Attributes provide additional information to the compiler. They do not change the meaning of the program, but they can enable warnings, optimizations, or special behavior.

Attributes use the syntax:


[[attribute]]

Attributes are part of the C++ language, not macros.

Basic Syntax


[[nodiscard]]
int compute();

You can apply attributes to functions, variables, types, and statements.

Multiple Attributes

You can list multiple attributes inside the same pair of brackets:


[[nodiscard, maybe_unused]]
int f();

Or write them separately:


[[nodiscard]]
[[maybe_unused]]
int f();

Both forms are equivalent.

Attribute Namespaces

Standard attributes use the std namespace implicitly:


[[nodiscard]]
[[maybe_unused]]
[[deprecated]]

Vendor-specific attributes use explicit namespaces:


[[gnu::always_inline]]
[[clang::fallthrough]]
[[msvc::noinline]]

Namespaces prevent collisions between different compilers.

Using Attribute Syntax

C++ also supports a using-attribute syntax that applies a namespace to multiple attributes at once.

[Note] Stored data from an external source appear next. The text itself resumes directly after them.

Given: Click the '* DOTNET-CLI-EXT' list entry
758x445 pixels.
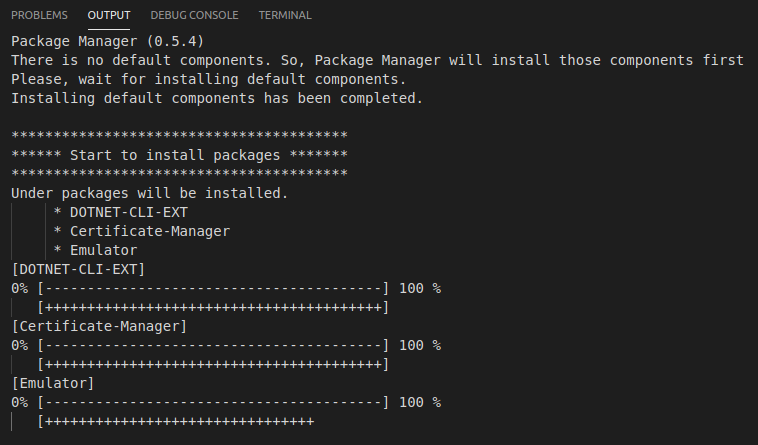Looking at the screenshot, I should tap(121, 212).
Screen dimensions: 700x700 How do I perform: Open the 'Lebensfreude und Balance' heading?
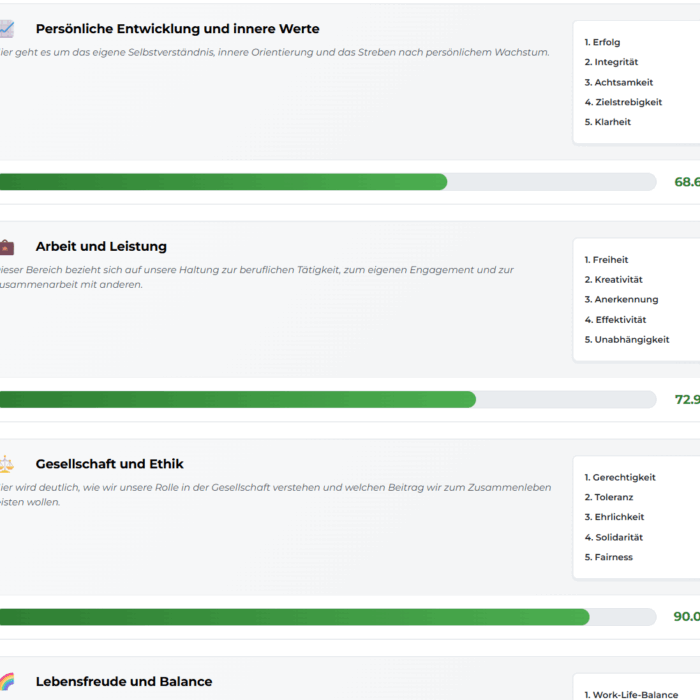123,682
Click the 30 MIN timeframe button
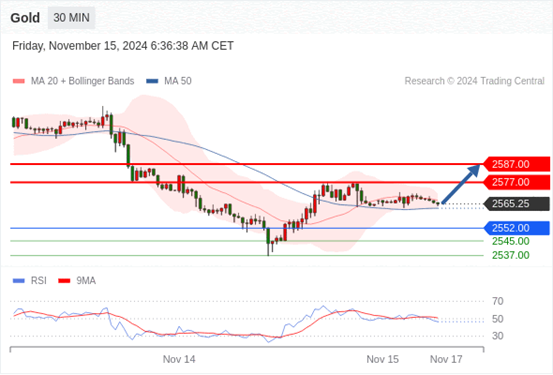Screen dimensions: 553x375 71,18
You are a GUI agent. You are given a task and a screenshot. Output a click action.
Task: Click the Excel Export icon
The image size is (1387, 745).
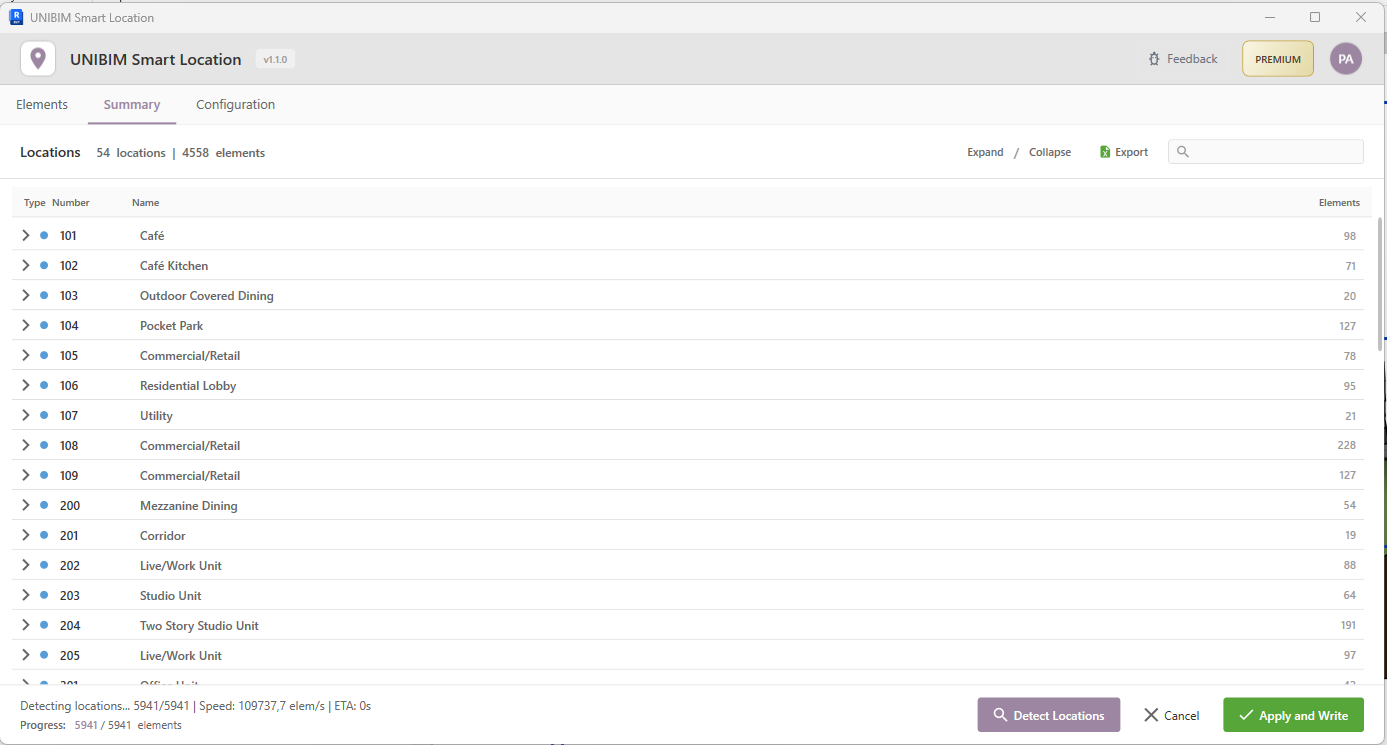(x=1105, y=151)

[[using CC: opt(1), debug]]
void f();

This is equivalent to:


[[CC::opt(1), CC::debug]]
void f();

Standard C++ Attributes (C++11 → C++26)

The C++ standard defines a growing set of attributes. Below is a summary of the most important ones. For full details, see:

cppreference.com: C++ attributes

C++11

  • [[noreturn]] — function never returns
  • [[carries_dependency]] — memory-order dependency hint (removed in C++26)
  • [[deprecated]]
  • [[deprecated("reason")]]
  • [[fallthrough]] — intentional switch fallthrough
  • [[maybe_unused]] — suppress unused warnings
  • [[nodiscard]] — warn if return value ignored
  • [[nodiscard("reason")]]
  • [[likely]] — branch prediction hint
  • [[unlikely]] — branch prediction hint
  • [[no_unique_address]] — allow overlapping member storage
  • [[assume(expression)]] — compiler may assume expression is true
  • [[indeterminate]] — object has indeterminate value
  • Attributes on Statements

    Some attributes apply directly to statements. The most common are [[likely]] and [[unlikely]].

    The correct syntax places the attribute after the condition and before the statement body:

    
    if (x > 0) [[likely]] {
        print("positive\n");
    } else [[unlikely]] {
        print("non-positive\n");
    }
    

    The attribute applies to the statement, not the condition.

    Clang Attributes

    Clang supports a very large set of additional attributes for diagnostics, optimization, ABI control, code generation, and more.

    Examples:

    
    [[clang::always_inline]]
    [[clang::noinline]]
    [[clang::reinitializes]]
    [[clang::trivial_abi]]
    

    Clang provides far more attributes than the C++ standard. Full list:

    Clang Attribute Reference

    Warnings About Attributes

    Attributes are hints, not guarantees.